RAF-AG: Report analysis framework for attack path generation

Abstract

Information sharing is a key practice in cybersecurity for coping with the ever-changing cyberattacks that are targeting computer systems. Thus, when cyber incidents happen, cyber threat intelligence (CTI) reports are prepared and shared among cybersecurity practitioners to help them get up-to-date information about those incidents. However, reading and analyzing the report text to comprehend the included information is a cumbersome process. Although techniques based on deep learning were proposed to speed up report analysis in order to obtain the enclosed essential information, such as attack path, training data insufficiency makes these methods inefficient in practical circumstances.This paper presents RAF-AG, a report analysis framework for attack path generation. To analyze CTI reports, RAF-AG utilizes the sentence dependency tree for entity and relation extraction, and a weak supervision approach for entity labeling.

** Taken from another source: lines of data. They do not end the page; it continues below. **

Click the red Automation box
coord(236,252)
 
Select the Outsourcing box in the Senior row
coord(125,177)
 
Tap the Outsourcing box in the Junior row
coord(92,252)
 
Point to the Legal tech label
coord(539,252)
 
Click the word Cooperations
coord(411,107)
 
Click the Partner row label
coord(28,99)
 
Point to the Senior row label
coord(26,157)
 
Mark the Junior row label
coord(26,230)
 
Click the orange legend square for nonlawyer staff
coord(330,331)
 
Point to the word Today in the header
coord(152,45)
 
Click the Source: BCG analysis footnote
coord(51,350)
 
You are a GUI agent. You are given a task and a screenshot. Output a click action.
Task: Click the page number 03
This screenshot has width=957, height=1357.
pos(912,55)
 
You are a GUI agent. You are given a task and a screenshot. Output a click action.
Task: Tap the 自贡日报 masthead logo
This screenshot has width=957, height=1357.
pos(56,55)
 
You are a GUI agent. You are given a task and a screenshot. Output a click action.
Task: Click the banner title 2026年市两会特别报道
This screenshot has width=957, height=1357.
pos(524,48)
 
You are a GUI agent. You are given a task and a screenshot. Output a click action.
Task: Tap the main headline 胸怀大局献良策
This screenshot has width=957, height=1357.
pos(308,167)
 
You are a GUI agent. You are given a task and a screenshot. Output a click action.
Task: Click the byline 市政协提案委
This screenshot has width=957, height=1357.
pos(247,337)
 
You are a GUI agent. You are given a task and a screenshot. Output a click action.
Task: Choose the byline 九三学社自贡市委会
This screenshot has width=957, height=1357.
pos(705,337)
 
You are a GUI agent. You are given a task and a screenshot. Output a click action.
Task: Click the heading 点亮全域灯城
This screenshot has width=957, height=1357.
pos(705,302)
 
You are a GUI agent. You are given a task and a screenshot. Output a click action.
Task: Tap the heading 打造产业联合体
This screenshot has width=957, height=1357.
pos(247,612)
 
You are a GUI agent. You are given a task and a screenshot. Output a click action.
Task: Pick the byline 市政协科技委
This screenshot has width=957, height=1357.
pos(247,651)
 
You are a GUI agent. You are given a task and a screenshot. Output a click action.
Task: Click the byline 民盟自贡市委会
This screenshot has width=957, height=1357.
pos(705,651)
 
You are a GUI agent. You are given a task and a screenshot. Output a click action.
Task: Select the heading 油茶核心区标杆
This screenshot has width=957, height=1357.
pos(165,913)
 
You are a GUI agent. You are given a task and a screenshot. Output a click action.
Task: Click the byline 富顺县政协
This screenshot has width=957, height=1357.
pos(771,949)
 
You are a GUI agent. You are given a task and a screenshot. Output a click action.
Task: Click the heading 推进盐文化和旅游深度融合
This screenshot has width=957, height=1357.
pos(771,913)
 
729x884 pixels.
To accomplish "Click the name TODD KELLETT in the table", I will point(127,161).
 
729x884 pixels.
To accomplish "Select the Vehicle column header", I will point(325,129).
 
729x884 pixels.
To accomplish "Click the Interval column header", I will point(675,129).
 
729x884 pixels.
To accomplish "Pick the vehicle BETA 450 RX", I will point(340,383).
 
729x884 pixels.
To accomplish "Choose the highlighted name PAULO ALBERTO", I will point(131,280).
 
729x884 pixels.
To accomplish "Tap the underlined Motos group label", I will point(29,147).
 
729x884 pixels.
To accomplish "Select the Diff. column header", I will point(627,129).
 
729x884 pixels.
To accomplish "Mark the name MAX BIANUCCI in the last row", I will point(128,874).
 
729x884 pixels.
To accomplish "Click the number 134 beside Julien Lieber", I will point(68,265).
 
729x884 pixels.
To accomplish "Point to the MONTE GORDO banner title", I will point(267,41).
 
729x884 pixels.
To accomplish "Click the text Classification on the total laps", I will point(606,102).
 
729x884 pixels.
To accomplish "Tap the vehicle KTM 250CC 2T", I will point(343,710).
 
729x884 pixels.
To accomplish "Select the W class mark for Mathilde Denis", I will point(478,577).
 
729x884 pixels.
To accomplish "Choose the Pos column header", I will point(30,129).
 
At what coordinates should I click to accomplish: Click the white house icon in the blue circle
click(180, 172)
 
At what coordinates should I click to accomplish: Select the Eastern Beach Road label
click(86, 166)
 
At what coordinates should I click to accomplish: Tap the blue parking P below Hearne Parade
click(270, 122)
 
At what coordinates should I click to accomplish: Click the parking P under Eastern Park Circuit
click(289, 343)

This is followed by graph building and graph alignment for generating the attack paths. Our approach resolves the data insufficiency problem in the cybersecurity domain by lowering the need for expert involvement. We evaluated RAF-AG by comparing the generated attack paths with those produced by AttacKG, a state-of-the-art automatic report analysis framework. RAF-AG was able to identify cyberattack steps by matching their appearance order inside the report, and link them with techniques from the MITRE ATT&CK knowledge base with an improved F1 score compared to AttacKG (0.708 versus 0.393).